# Task to complete
Give back all of the records, exactly and completely.

#### Available records ####

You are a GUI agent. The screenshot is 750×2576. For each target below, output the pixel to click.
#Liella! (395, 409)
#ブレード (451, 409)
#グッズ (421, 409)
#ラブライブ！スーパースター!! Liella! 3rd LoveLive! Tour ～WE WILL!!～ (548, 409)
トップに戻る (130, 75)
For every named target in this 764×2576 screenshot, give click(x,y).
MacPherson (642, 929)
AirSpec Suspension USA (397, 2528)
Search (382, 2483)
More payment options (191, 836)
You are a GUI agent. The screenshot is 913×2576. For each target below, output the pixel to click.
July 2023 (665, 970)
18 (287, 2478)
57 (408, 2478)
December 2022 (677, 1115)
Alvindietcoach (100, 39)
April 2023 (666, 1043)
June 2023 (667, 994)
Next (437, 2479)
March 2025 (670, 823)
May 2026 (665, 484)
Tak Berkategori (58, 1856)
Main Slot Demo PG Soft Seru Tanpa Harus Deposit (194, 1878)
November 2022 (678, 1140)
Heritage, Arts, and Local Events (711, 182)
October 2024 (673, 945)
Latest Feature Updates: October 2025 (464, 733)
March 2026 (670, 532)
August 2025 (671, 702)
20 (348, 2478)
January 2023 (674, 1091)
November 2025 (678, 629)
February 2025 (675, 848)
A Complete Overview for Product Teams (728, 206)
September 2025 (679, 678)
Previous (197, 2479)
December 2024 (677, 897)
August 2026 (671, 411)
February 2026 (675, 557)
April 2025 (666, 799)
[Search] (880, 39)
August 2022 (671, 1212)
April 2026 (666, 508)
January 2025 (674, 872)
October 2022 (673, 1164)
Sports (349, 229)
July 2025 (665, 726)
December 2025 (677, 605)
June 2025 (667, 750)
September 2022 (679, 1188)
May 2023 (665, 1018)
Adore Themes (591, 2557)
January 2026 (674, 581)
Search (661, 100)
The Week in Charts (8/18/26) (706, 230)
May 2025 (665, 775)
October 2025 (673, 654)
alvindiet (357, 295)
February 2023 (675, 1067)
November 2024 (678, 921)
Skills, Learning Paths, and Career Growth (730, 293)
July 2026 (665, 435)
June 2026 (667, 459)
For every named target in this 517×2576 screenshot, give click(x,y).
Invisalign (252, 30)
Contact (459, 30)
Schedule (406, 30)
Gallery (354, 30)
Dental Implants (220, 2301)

####

# Final answer
You are a GUI agent. The screenshot is 750×2576. For each target below, output the pixel to click.
#Liella! (395, 409)
#ブレード (451, 409)
#グッズ (421, 409)
#ラブライブ！スーパースター!! Liella! 3rd LoveLive! Tour ～WE WILL!!～ (548, 409)
トップに戻る (130, 75)
For every named target in this 764×2576 screenshot, give click(x,y).
MacPherson (642, 929)
AirSpec Suspension USA (397, 2528)
Search (382, 2483)
More payment options (191, 836)
You are a GUI agent. The screenshot is 913×2576. For each target below, output the pixel to click.
July 2023 (665, 970)
18 (287, 2478)
57 (408, 2478)
December 2022 (677, 1115)
Alvindietcoach (100, 39)
April 2023 (666, 1043)
June 2023 (667, 994)
Next (437, 2479)
March 2025 (670, 823)
May 2026 (665, 484)
Tak Berkategori (58, 1856)
Main Slot Demo PG Soft Seru Tanpa Harus Deposit (194, 1878)
November 2022 (678, 1140)
Heritage, Arts, and Local Events (711, 182)
October 2024 (673, 945)
Latest Feature Updates: October 2025 (464, 733)
March 2026 (670, 532)
August 2025 (671, 702)
20 (348, 2478)
January 2023 (674, 1091)
November 2025 (678, 629)
February 2025 (675, 848)
A Complete Overview for Product Teams (728, 206)
September 2025 (679, 678)
Previous (197, 2479)
December 2024 (677, 897)
August 2026 (671, 411)
February 2026 (675, 557)
April 2025 (666, 799)
[Search] (880, 39)
August 2022 (671, 1212)
April 2026 (666, 508)
January 2025 (674, 872)
October 2022 (673, 1164)
Sports (349, 229)
July 2025 (665, 726)
December 2025 (677, 605)
June 2025 (667, 750)
September 2022 (679, 1188)
May 2023 (665, 1018)
Adore Themes (591, 2557)
January 2026 (674, 581)
Search (661, 100)
The Week in Charts (8/18/26) (706, 230)
May 2025 (665, 775)
October 2025 (673, 654)
alvindiet (357, 295)
February 2023 (675, 1067)
November 2024 (678, 921)
Skills, Learning Paths, and Career Growth (730, 293)
July 2026 (665, 435)
June 2026 (667, 459)
For every named target in this 517×2576 screenshot, give click(x,y).
Invisalign (252, 30)
Contact (459, 30)
Schedule (406, 30)
Gallery (354, 30)
Dental Implants (220, 2301)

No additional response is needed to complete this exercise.